American shark attack survivor and advocate (born 2008)

Lulu Gribbin (born October 3, 2008) is a para-athlete and youth advocate who founded the Lulu Strong Foundation in 2025, a program to assist amputees. She survived a shark attack in 2024 which led to the loss of her left hand and almost her entire right leg. She has also advocated for a bill that would allow emergency alerts following a shark attack.

== Shark attack ==
Lulu Gribbin was attacked by a bull shark on June 7, 2024 at Seacrest Beach while on vacation in Florida. According to Gribbin's account, she lost her left hand first, then part of her right leg, but another portion of it also had to be amputated. She spent 77 days in the Ascension Sacred Heart Hospital Emerald Coast for her recovery.

== Activism ==

=== Lulu's Law ===
Lulu's Law was introduced in Alabama on July 8, 2024, then the United States House of Representatives on August 16 of that same year. That law would require Wireless Emergency Alerts to be issued in the event of a shark attack. Gribbin's attack followed the attack of another woman 90 minutes prior, and a few miles away. The bill would have originally allowed for an emergency alert to be issued if there was an "imminent danger" caused by sharks. It was updated to allow for alerts only if there had been an unprovoked attack, after community members worried that it might lead to excessive alerts. It was signed into law by the president on June 26, 2026.
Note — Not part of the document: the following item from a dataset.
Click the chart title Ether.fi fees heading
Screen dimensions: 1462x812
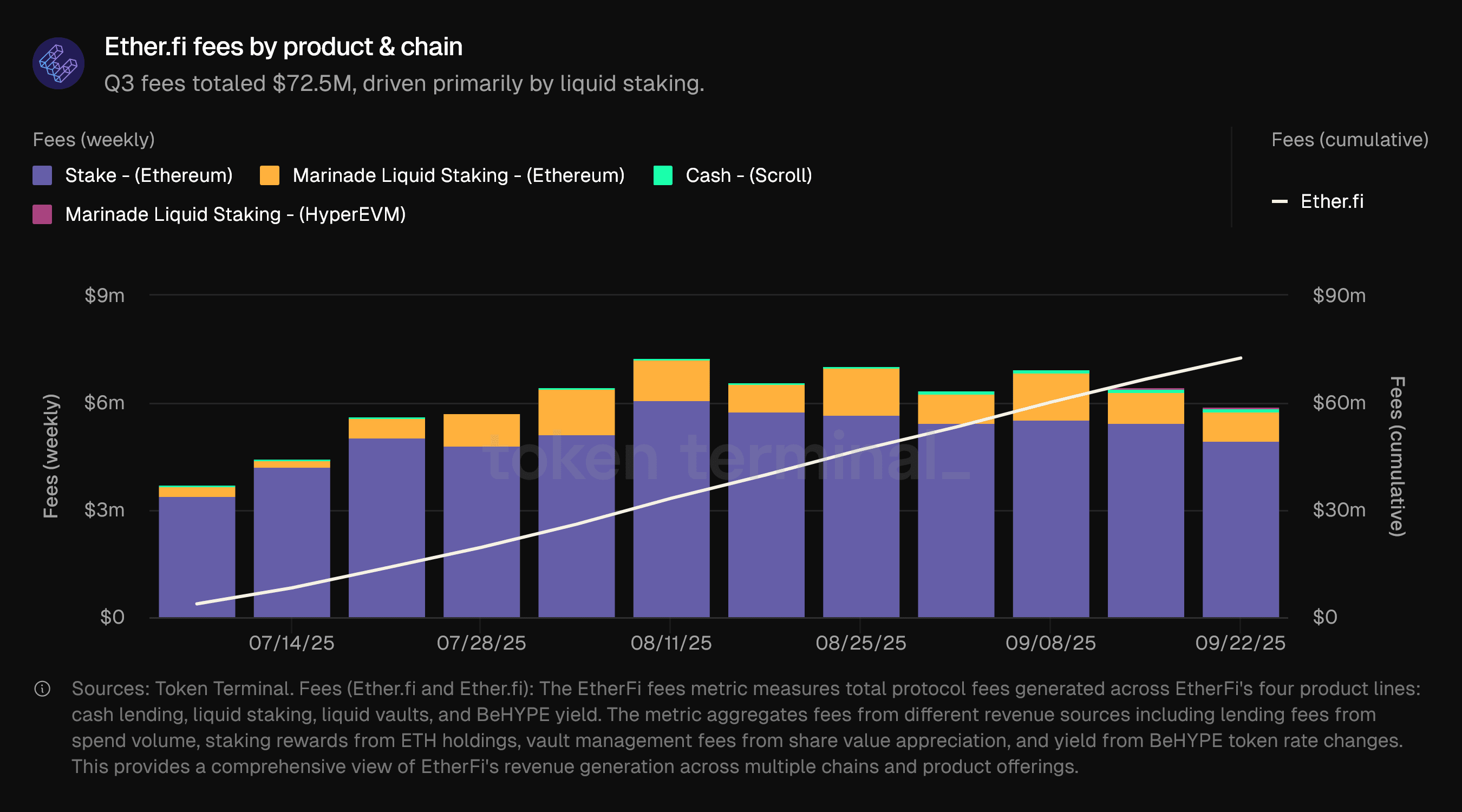point(283,47)
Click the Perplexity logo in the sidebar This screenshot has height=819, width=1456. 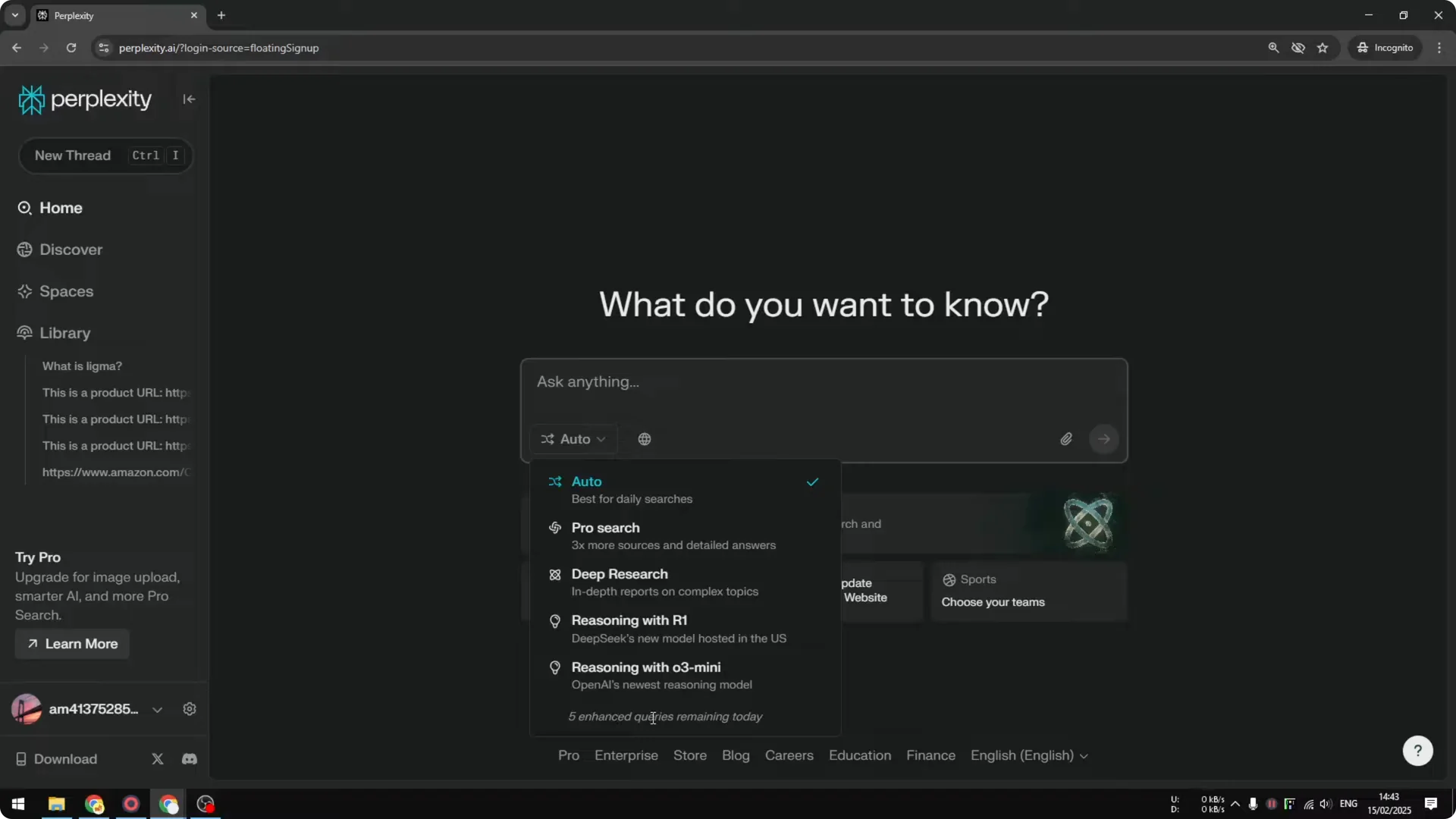(x=84, y=99)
=== Lulu Strong Foundation (2025–present) ===

Lulu Strong Foundation logo

She created the Lulu Strong Foundation to support to help amputees receive lighter-weight prosthetics faster. She stated, "I would love to have kids be able to experience what I've experienced and have just an amazing life an amputee". Gribbin states that the mission of the foundation is to fund research in prosthetics.

The board of her project consists of her mom, Ann Blair Gribbin, who helped co-found, Davis Butler, a shareholder in Baker Donelson's Atlanta office, who specializes in mergers and acquisitions, corporate governance, and strategic advisory work. Stephen Faust, CEO of Dash Solutions, and a financial technology specialist, also helped co-found the project. David Jones, a forearm amputee, is also part of the board.
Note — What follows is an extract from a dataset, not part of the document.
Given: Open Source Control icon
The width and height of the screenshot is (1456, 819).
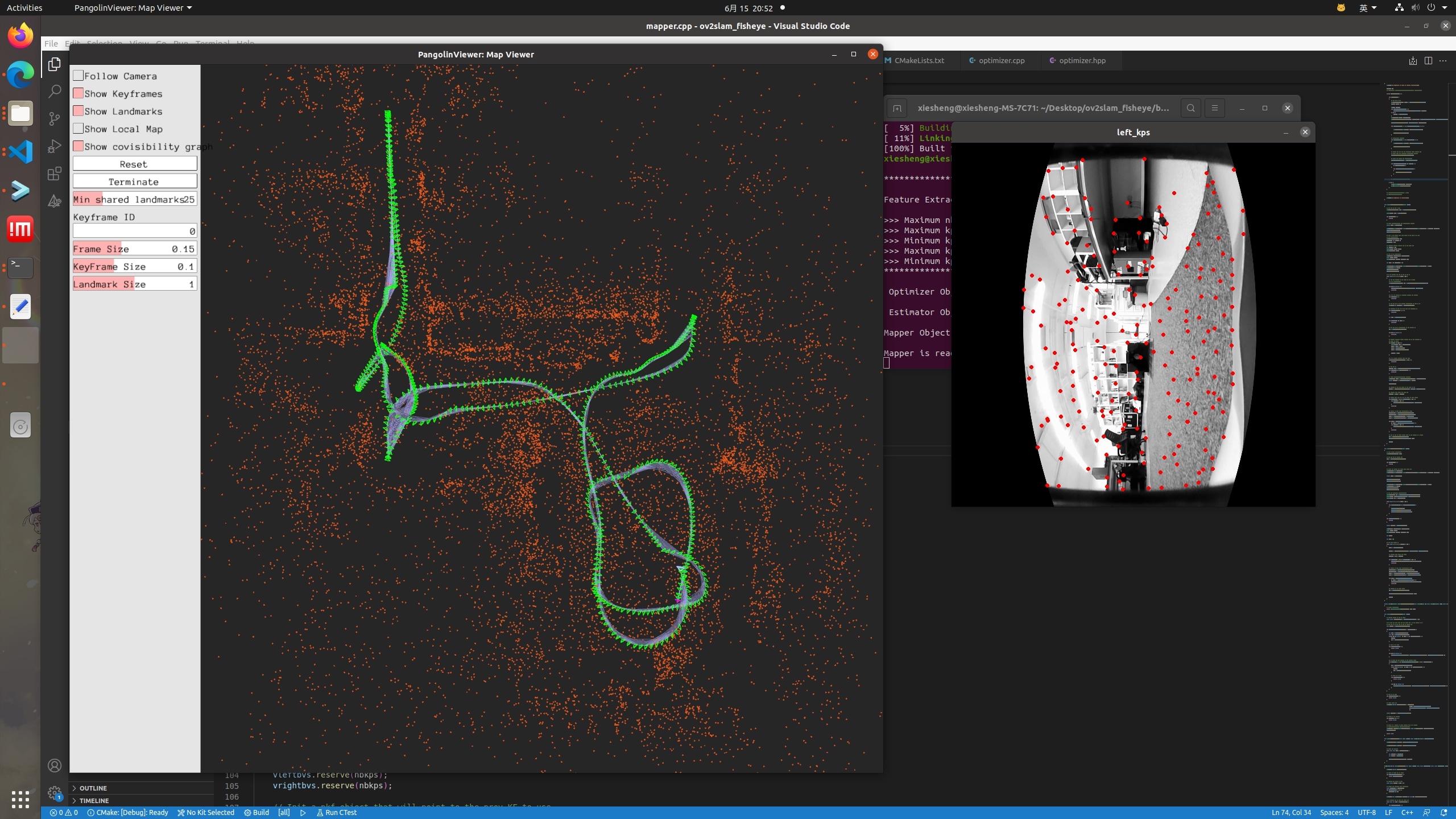Looking at the screenshot, I should tap(55, 118).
The organization issued its first grant to help amputees recover from phantom limb pain with virtual reality therapy, specifically targeted brain rehabilitation and the newest prosthetics by donating $100,000 USD to Axolo Health. The upper limb device is registered as a Class II software medical device by the FDA. The lower limb device is yet to be certified. She used it in her recovery.

== Sports ==
===Golf===
Gribbin started playing golf three months after she was attacked. She started swinging with her remaining hand, until she started to use a custom-made golf prosthesis attachment made from PVC. She took the design and put it through a 3D printer.

She walked the thirteenth hole with Justin Thomas at a Waste Management Phoenix Open practice round, sinking in a birdie putt. She also played the sixteenth hole with Rickie Fowler.
===Other sports===
Aside from golf, she does water skiing or running on the side.
== Awards ==
She was given the Southern Living Southerner of the Year award in 2025.